When I think of this very significant, growing, and historic fight that we as a community have taken on—not just in Austin, but in Texas and throughout the nation—it troubles me that a single study devoid of this context or historical understanding could be used by policy makers to construct our Latina/Mexican mothers as "the problem" in need of fixing.

Education is never not a political issue for our communities. If you are a young or older Latin@, Mexican@, or Tejan@, you must understand that you need to get civically engaged in order for us to turn this circumstance around for our communities. You must vote, get out the vote, get naturalized and earn citizenship so that you can vote and get out the vote.  You should connect to our community's civil rights groups and organizations like LULAC and consider running for office. 

Form your own LULAC council and get out and testify on these things in your school boards, state board, and legislatures.
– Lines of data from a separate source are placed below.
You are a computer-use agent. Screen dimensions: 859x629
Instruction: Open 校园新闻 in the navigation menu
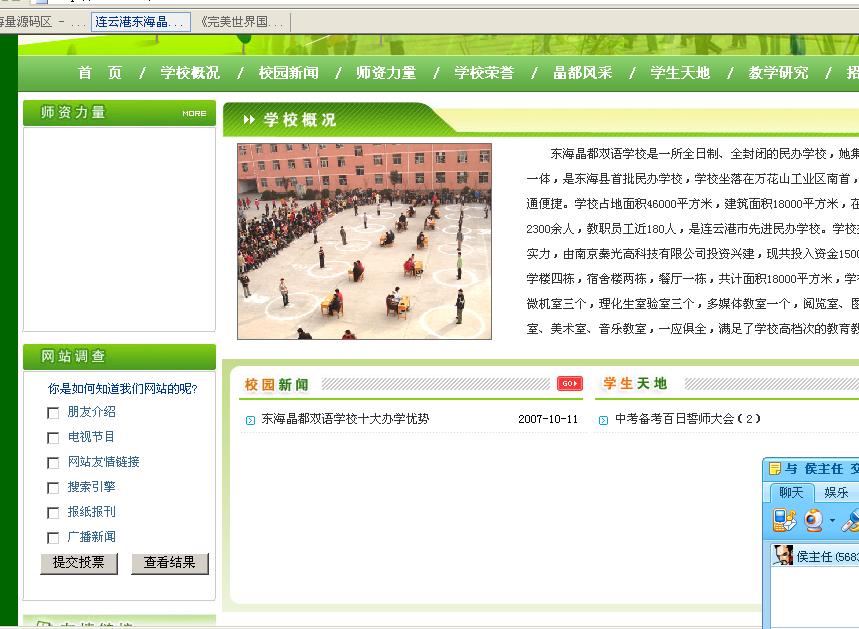pyautogui.click(x=288, y=73)
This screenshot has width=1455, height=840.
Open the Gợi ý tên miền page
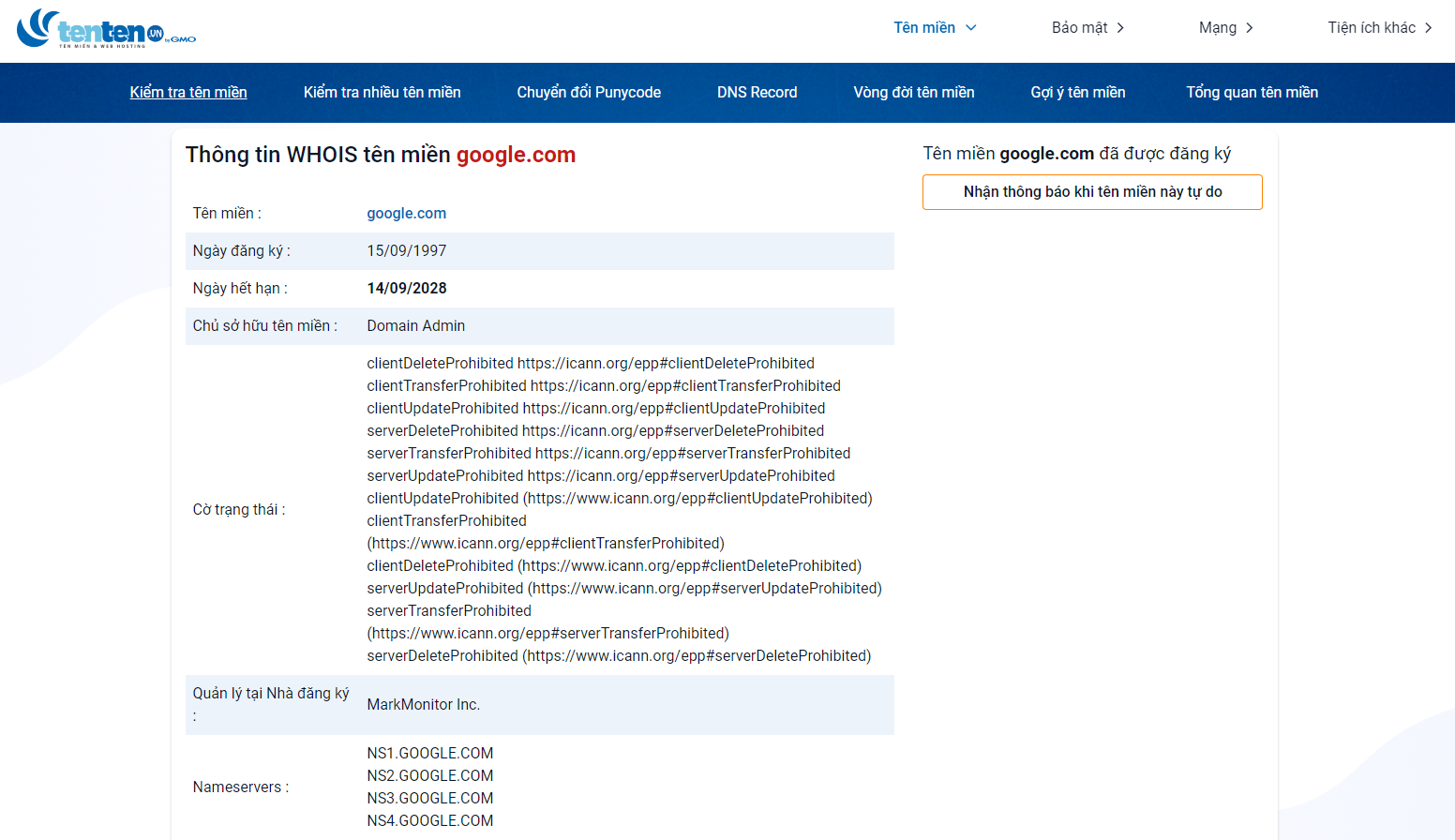pos(1078,92)
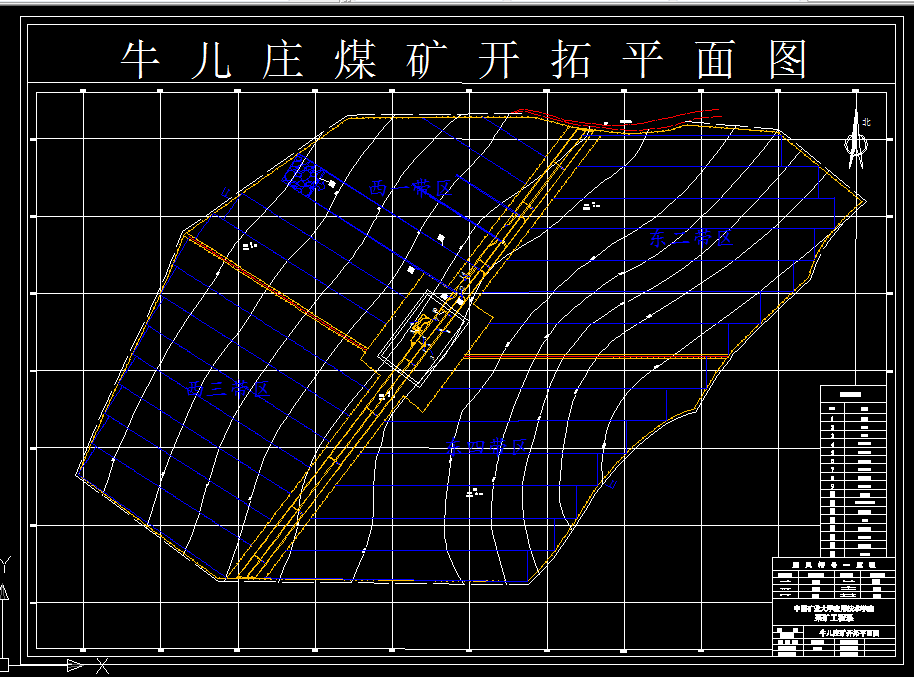This screenshot has width=914, height=677.
Task: Click the drawing name cell in the title block
Action: tap(850, 633)
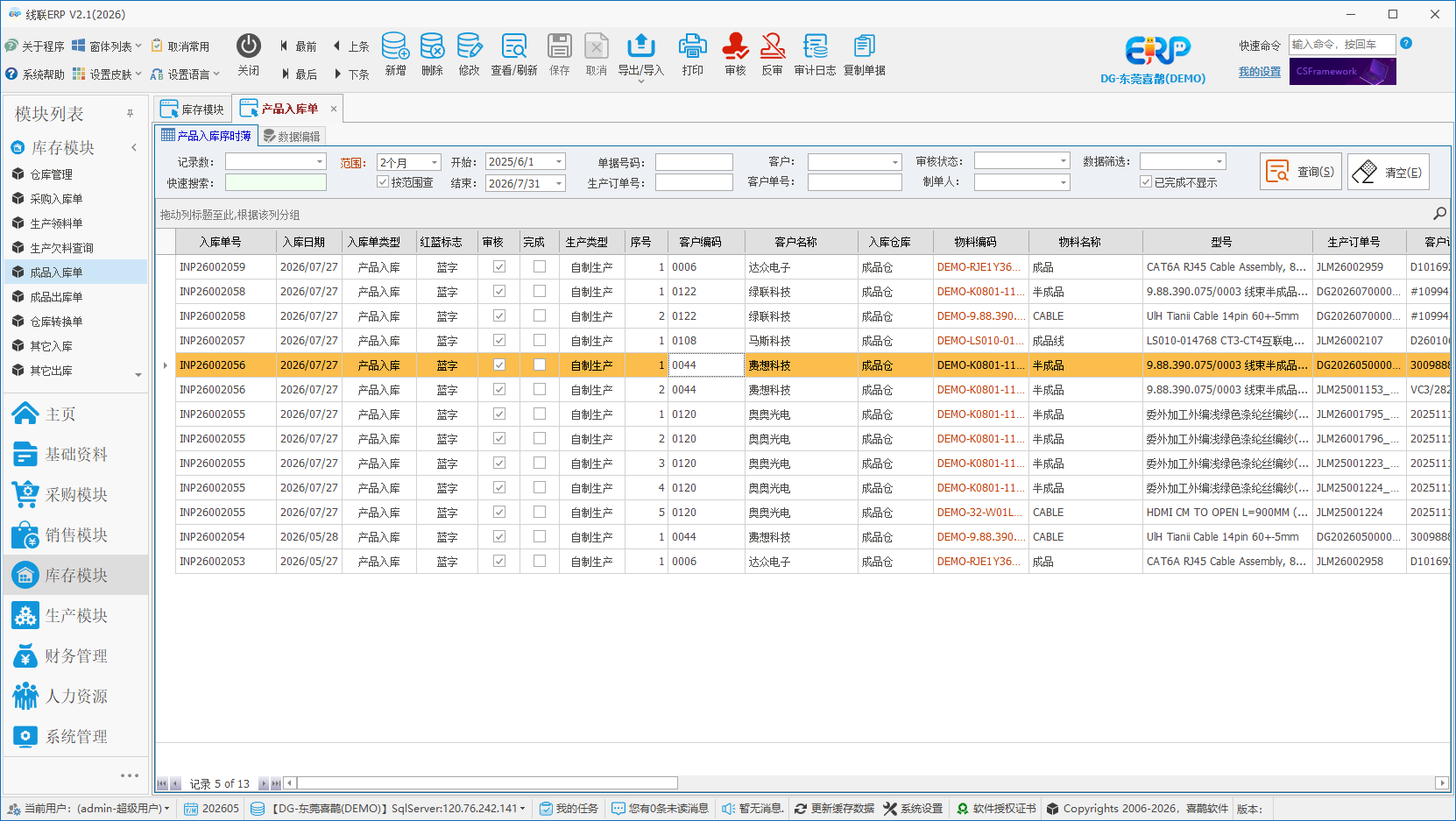Screen dimensions: 1456x821
Task: Click the 删除 (delete) database icon
Action: tap(432, 46)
Form partnerships like what we are doing here in Austin so that you can develop curriculum that speaks authentically to your children's and community's experiences so that you can (re)discover the importance of your own histories.  In short, organize!  Sí se puede! Yes we can!

 -Angela

 

#AcademiaCuauhtli #TxLege #EdPolicy

 





Mexican-American toddlers born in the U.S. do not develop nearly as fast as white toddlers when it comes to language and pre-literacy skills. That's the main finding of a new study by the Institute of Human Development at the University of California, Berkeley.

The study followed 4,550 Mexican-American children from birth to 30 months of age. At 9 months, these infants recognized words and gestures and had no trouble manipulating objects such as rattles and simple toys. But by age 2, their vocabulary, the number of words they knew and their overall pre-literacy skills lagged way behind. Four out of five Mexican-American toddlers displayed a slower rate of growth than that of their white peers.
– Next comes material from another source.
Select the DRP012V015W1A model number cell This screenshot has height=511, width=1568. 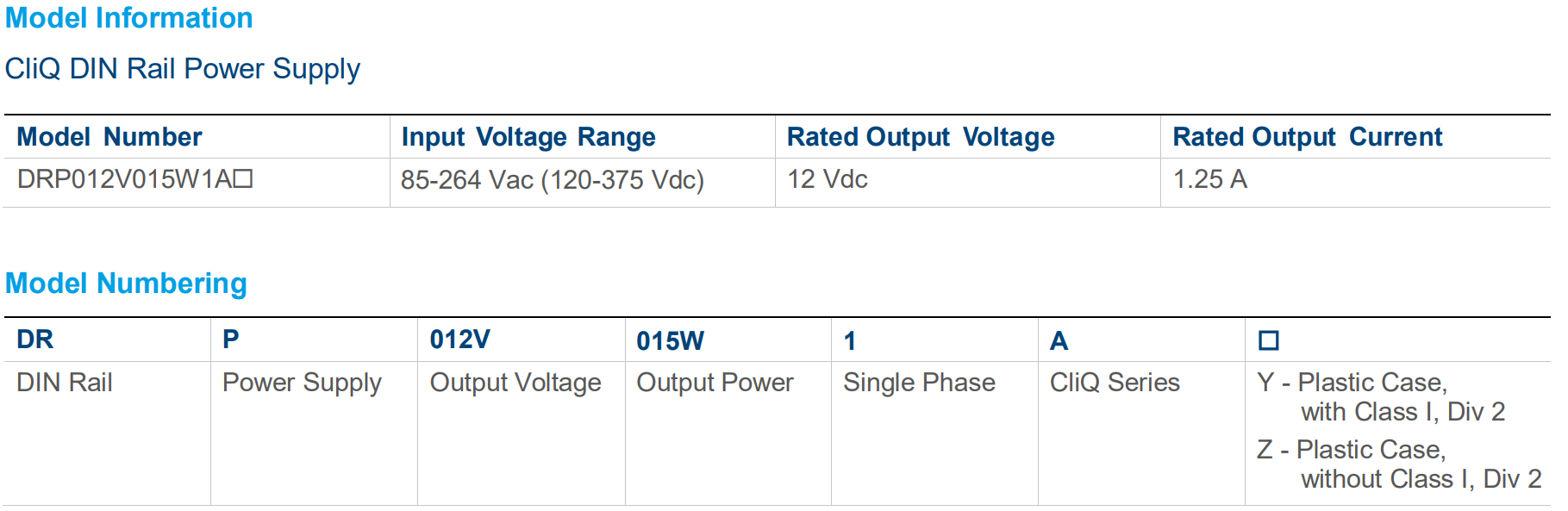[125, 179]
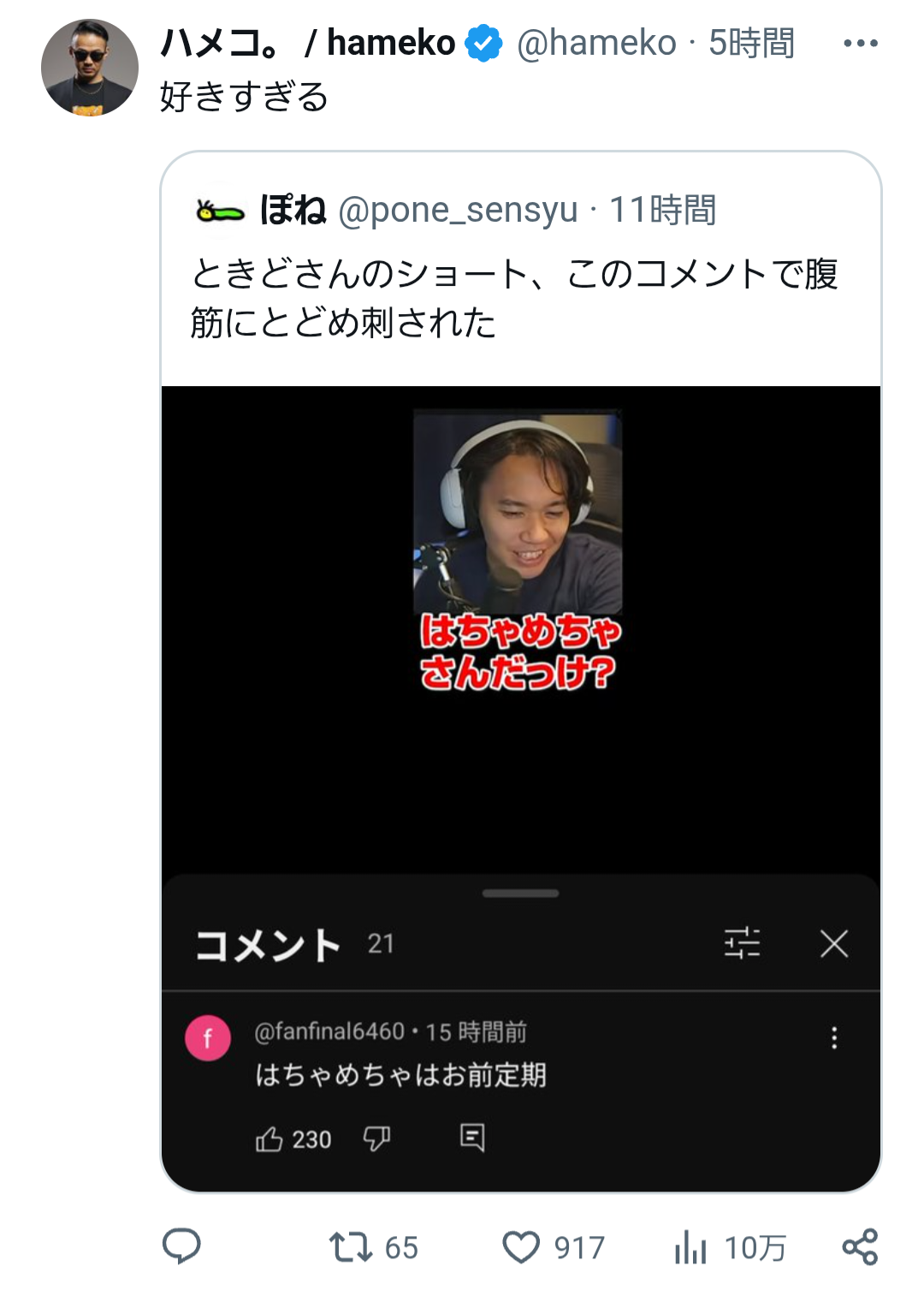This screenshot has height=1296, width=924.
Task: Grab the comment sheet drag handle
Action: point(520,894)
Researchers say one reason is that Latino parents do not invite their children to speak at an early age. Bruce Fuller, co-author of the study, says that does not mean Mexican-American parents are less nurturing or caring.

"But what the new findings show," says Fuller, "is that a lot of that warm parenting is not necessarily infused with rich language, with questioning kids, with giving kids cognitive challenges."
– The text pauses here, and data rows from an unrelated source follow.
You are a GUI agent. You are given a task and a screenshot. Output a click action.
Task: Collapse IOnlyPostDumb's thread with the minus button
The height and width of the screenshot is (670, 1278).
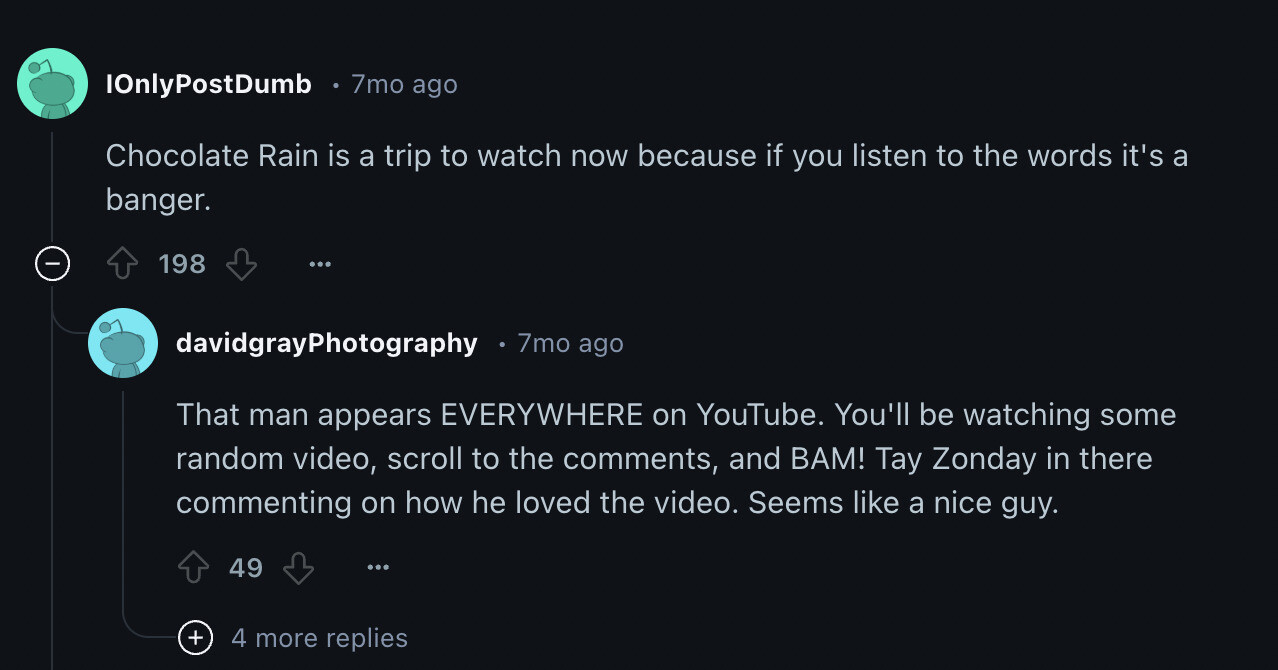pyautogui.click(x=52, y=265)
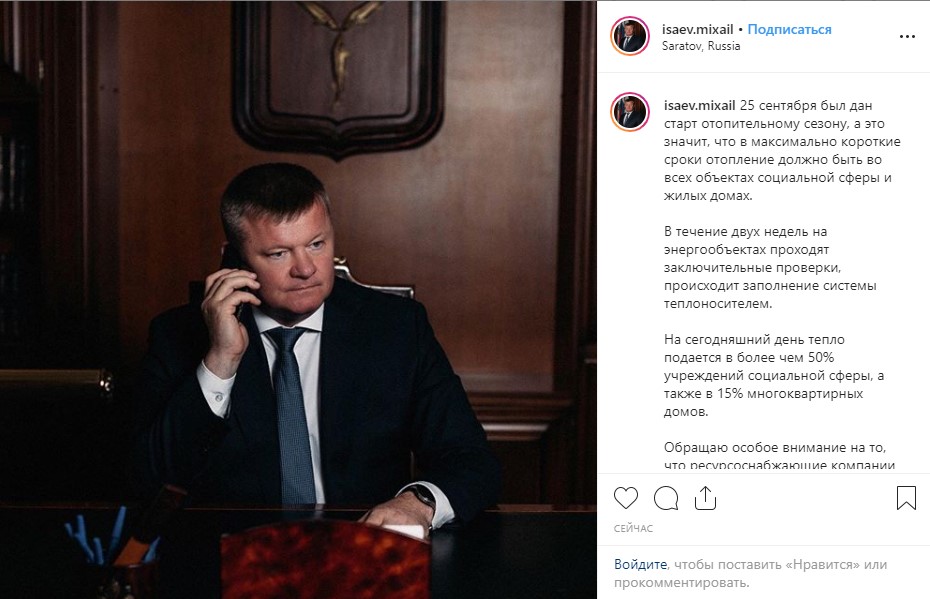Open comment speech bubble icon
Image resolution: width=930 pixels, height=599 pixels.
pyautogui.click(x=665, y=498)
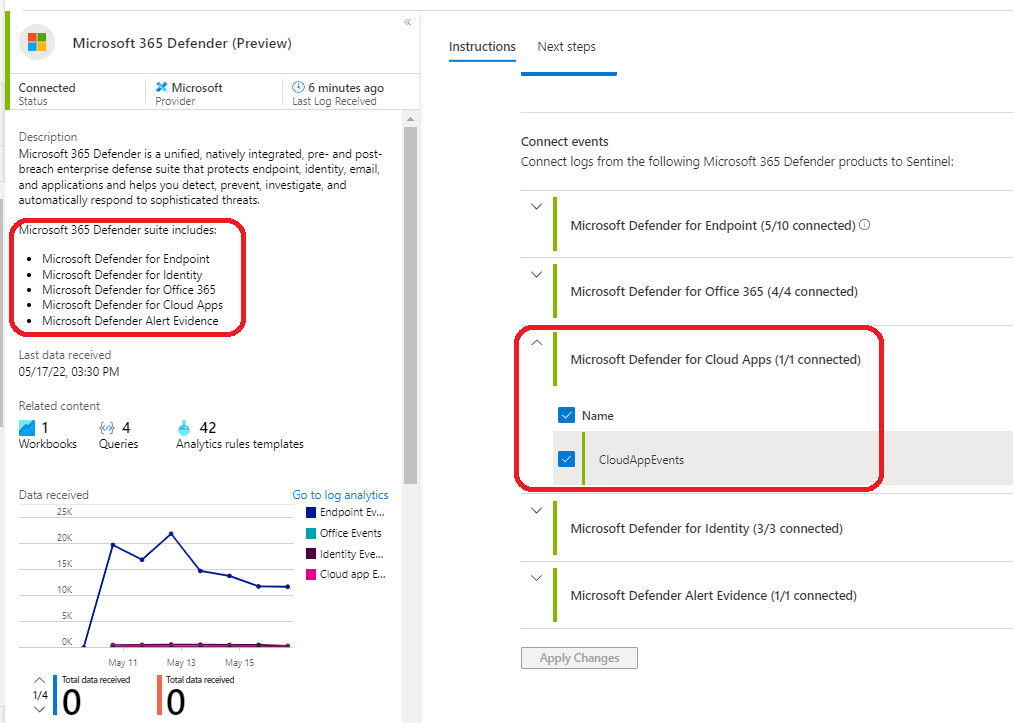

So by age 2 1/2, the gap between Mexican-Americans and whites is significant — as much as five months. Children whose mothers are foreign-born fall the farthest behind. Only 28 percent of these mothers said they read to their child daily, compared with 59 percent of white mothers.

According to the study, white mothers are more likely to work on their kids' pre-literacy skills earlier, at around age 2. Mexican-American moms tend to wait until their child reaches kindergarten age, 4 to 5 years old. This raises sensitive questions about parenting especially among poor, foreign-born parents.

"It's certainly not a function simply of material poverty, but I think it is a weakness of parenting in the U.S. context," Fuller says.

"In school kids are rewarded to process symbols and mathematical tasks pretty quickly. So it's in the U.S. context and school context that [Latino] parenting practices are not up to snuff."

"It's not necessarily that they don't know how to parent," says Selma Caal, a researcher for Child Trends, a nonprofit with a focus on Latino children and families. She says there are two key factors in the development of toddlers: family income and the education of the mother.

"If the mother is working as well as the father, they will be more likely to provide the sorts of things children may need," says Caal.

Fuller says that's actually one of the study's more intriguing findings. Mexican-American toddlers showed more robust growth if their moms worked outside the home.

"Mothers working outside the home are exposed to more middle-class forms of parenting," Fuller says. "They're talking with fellow workers about how they question their kids, how they introduce kids to educational TV and digital media."

He says it's the kind of exposure that helps assimilation and leads to innovative parenting.
The full study appears in the Hispanic Journal of Behavioral Sciences.